ヨルムが本気になれば、メイド長が十人居ても傷一つ付けられないだろう。
「あれでもこのアースドレイク程度なら、片手間で倒せるくらい強いので心配無用です」
「あの子については任せますが……そう言えば、お金は大丈夫ですか?」
「お金ですか……」
何かあればリディスが持っているのを使えば良いだろうし、アカシアの町ではそのつもりだった。
直ぐの直ぐ必要になる事はないだろう。
「直ぐには必要ないので、先日の宝石が売れたらで構いません」
「分かりました」
さてと、卵も全部入れ終わったし、シャワーを浴びて寝るとしよう。
メイド長が居る前で転移するわけにもいかんしな。
「このまま放置しておくので、食べないで下さいね」
「そんな事はしませんよ。それに、アースドレイクの肉は珍味ですが、あまりおいしくないと言われていますから」
「なら結構です」
「どこに行くのですか?」
つまみ食いするなら忠告して厨房を出ようとすると、何故か呼び止められる。
「シャワーを浴びて寝ようかと。後は明日の朝まで放置しておけばいいので」
「ふむ。でしたら、一緒に入りませんか? 使用人用の大浴場方なら、ゆっくりと湯に入れますよ?」
「結構です」
リディス程度の小娘ならともかく、他の成熟している女性の裸を見たいとは思わないし、見られたくもない。

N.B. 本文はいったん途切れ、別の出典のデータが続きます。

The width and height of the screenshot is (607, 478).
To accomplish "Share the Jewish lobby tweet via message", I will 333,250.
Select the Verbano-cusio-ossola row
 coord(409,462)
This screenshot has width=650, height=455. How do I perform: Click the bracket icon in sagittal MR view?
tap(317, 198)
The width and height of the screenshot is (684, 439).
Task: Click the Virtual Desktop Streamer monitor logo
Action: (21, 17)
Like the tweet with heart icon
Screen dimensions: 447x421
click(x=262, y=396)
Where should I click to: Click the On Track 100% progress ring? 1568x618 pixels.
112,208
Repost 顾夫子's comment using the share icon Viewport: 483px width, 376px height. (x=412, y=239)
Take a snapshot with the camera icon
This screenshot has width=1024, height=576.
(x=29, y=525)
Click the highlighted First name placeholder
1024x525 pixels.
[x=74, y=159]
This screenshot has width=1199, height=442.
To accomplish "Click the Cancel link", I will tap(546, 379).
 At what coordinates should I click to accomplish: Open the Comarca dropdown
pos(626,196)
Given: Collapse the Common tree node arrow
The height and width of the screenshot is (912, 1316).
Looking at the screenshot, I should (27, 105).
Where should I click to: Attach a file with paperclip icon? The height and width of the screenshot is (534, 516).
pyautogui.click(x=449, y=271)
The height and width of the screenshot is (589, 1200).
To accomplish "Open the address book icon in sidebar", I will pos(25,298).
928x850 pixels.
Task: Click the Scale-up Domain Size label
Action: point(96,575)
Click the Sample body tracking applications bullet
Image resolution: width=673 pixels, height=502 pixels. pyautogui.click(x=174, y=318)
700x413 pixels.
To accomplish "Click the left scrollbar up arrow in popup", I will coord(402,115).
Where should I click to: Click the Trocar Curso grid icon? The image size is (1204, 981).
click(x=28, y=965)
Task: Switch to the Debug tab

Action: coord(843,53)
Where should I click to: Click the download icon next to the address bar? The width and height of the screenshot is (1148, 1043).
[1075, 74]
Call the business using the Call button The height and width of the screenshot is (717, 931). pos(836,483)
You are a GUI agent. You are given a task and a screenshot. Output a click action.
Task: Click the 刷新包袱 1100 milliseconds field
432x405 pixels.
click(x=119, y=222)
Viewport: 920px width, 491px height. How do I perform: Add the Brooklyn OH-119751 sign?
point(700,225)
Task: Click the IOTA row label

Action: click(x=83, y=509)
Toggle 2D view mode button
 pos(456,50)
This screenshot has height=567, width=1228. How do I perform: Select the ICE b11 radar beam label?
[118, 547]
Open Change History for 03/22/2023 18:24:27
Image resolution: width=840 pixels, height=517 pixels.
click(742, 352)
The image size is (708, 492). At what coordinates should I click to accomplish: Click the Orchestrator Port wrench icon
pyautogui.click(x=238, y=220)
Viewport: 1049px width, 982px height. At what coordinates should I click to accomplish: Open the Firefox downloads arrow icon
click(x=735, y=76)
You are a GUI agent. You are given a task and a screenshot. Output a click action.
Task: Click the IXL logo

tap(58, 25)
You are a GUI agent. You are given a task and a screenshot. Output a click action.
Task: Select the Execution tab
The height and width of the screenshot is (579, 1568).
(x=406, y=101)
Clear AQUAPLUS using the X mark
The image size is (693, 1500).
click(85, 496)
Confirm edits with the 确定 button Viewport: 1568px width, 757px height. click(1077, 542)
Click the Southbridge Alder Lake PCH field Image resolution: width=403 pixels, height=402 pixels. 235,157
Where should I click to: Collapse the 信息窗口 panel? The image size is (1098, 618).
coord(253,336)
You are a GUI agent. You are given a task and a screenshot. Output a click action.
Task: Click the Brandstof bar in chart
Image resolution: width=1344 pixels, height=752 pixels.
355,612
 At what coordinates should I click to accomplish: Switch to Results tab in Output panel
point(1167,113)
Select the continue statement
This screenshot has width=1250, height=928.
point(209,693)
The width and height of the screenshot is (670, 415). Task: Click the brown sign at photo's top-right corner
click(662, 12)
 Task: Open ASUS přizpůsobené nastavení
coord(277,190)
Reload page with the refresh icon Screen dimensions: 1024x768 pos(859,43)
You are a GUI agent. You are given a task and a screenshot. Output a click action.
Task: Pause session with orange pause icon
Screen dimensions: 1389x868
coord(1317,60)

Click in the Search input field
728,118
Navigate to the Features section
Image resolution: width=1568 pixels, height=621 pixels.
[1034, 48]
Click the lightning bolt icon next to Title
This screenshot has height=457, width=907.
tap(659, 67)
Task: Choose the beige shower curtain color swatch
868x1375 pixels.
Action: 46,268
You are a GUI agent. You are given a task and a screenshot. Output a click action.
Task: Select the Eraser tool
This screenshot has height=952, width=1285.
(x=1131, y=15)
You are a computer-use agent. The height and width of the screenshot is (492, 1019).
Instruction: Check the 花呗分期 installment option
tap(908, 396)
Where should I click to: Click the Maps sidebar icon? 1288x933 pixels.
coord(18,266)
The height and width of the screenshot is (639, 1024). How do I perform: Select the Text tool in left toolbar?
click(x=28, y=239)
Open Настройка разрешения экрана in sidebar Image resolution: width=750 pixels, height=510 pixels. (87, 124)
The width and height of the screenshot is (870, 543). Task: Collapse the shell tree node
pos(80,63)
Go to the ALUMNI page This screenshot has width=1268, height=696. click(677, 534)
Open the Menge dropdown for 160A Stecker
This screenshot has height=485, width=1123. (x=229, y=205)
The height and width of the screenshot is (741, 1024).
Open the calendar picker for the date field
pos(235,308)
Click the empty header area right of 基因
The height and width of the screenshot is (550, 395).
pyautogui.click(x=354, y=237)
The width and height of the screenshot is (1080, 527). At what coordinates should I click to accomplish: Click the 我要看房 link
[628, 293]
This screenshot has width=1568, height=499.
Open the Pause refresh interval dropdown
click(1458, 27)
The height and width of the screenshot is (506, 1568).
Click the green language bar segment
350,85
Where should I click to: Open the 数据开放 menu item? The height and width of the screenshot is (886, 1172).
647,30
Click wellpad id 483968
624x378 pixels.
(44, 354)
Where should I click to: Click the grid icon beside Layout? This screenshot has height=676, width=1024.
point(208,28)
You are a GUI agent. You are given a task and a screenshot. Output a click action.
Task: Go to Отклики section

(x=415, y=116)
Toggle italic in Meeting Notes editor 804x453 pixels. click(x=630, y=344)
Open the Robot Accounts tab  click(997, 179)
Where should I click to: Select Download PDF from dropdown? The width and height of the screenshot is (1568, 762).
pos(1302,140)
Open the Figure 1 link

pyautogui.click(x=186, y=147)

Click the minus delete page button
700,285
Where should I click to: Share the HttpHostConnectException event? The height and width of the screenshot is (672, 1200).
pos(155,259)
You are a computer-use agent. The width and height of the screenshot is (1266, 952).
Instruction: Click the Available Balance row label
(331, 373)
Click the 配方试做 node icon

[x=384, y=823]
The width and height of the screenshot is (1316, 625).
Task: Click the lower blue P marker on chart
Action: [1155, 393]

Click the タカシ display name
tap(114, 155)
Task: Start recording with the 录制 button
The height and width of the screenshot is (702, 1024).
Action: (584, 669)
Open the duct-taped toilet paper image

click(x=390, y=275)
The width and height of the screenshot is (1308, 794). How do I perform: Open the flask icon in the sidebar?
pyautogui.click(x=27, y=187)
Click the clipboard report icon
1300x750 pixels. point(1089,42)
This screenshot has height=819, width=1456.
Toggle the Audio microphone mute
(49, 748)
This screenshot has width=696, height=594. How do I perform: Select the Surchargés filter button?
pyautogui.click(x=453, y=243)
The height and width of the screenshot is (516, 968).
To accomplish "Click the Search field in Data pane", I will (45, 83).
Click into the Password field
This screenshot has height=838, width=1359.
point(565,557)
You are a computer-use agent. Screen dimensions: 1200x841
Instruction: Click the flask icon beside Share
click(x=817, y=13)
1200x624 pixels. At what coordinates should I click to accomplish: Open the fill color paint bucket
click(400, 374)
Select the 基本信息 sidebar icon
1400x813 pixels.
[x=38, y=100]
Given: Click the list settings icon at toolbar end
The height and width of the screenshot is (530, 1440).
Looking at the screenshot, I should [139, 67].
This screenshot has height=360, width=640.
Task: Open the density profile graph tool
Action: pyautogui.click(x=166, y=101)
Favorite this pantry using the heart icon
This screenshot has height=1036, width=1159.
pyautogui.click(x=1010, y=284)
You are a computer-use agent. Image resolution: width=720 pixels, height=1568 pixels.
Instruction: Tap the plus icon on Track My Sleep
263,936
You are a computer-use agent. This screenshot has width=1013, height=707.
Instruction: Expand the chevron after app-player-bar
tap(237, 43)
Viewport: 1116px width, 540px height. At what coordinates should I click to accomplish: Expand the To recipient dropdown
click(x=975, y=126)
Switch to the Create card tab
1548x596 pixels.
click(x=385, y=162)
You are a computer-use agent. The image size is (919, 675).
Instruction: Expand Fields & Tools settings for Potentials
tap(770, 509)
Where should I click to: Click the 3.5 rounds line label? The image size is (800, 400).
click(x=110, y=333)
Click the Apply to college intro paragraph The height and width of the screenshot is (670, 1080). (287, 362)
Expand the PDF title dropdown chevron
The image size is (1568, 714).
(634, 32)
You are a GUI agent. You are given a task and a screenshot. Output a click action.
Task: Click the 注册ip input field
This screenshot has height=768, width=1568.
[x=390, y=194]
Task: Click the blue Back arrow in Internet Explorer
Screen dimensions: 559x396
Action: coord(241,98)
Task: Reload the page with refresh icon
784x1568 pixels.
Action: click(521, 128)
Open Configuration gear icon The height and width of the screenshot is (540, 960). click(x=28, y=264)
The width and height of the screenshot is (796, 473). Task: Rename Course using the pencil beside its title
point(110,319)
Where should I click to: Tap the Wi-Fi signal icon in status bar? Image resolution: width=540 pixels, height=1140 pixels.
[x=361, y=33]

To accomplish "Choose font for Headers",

「良いではないですか。使用人が風呂に入れるのは、此処位なものですよ」
「あまり人に裸を見られたくないので」
昔の俺ならば力が弱く、抱えられたりしたら逃げる事が出来なかったが、今は違う。
このままシャワー室に逃げ込めば……。
「そう言わずに行きましょう。人との付き合いは、しておいて損はないですからね」
逃げようとする俺をひょいとメイド長は持ち上げ、部屋を出て行く。
確かに一般人並みの力を手に入れたが、この世界は生身で剣を振ったりしているため、身体の基礎能力が違う。
鎖を使えば抗う事も出来るが、魔法を使ってまで逃げるのは流石に気が引ける。
元の世界で一つ学んでいたことがある。
諦めるのも、大事だって事を。
『ぷぷぷ』
(……)
アクマは後で念入りに磨いてやろう。
きっと、大きな声で喜んでくれるはずだ。